RogerDearnaley comments on Alignment has a Basin of Attraction: Beyond the Orthogonality Thesis

RogerDearnaley 16 Feb 2024 0:05 UTC
2 points
1
My experience is that LLMs like GPT-4 can be prompted to behave like they have a pretty consistent self, especially if you are prompting them to take on a human role that’s described in detail, but I agree that the default assistant role that GPT-4 has been RLHF trained into is pretty inconsistent and rather un-self-aware. I think some of the ideas I discuss in my post Goodbye, Shoggoth: The Stage, its Animatronics, & the Puppeteer – a New Metaphor are relevant here: basically, it’s a mistake to think of an LLM, even an instruct-trained one, as having a single consistent personality, so self-awareness is more challenging for it than it is for us.
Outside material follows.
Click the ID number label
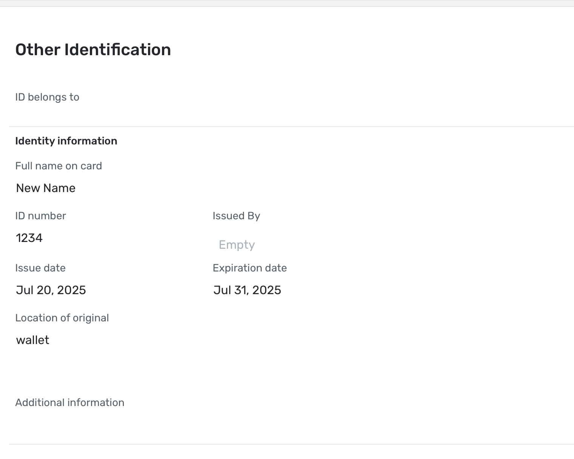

I suspect the default behavior for an LLM trained from text generated by a great many humans is both self-interested (since basically all humans are), and also, as usual for an LLM, inconsistent in its behavior, or at least, easily prompted into any of many different behavior patterns and personalities, across the range it was trained on. So I’d actually expect to see selfishness without having a consistent self. Neither of those behaviors are desirable in an AGI, so we’d need to overcome both of these default tendencies in LLMs when constructing an AGI using one: we need to make it consistent, and consistently creator-interested.
Your point that humans tend to go out of their way, and are under evolutionary pressure, to appear consistent in our behavior so that other humans can trust us is an interesting one. There are times during conflicts where being hard-to-predict can be advantageous, but humans spend a lot of time cooperating with each other and then being consistent and predictable have clear advantages.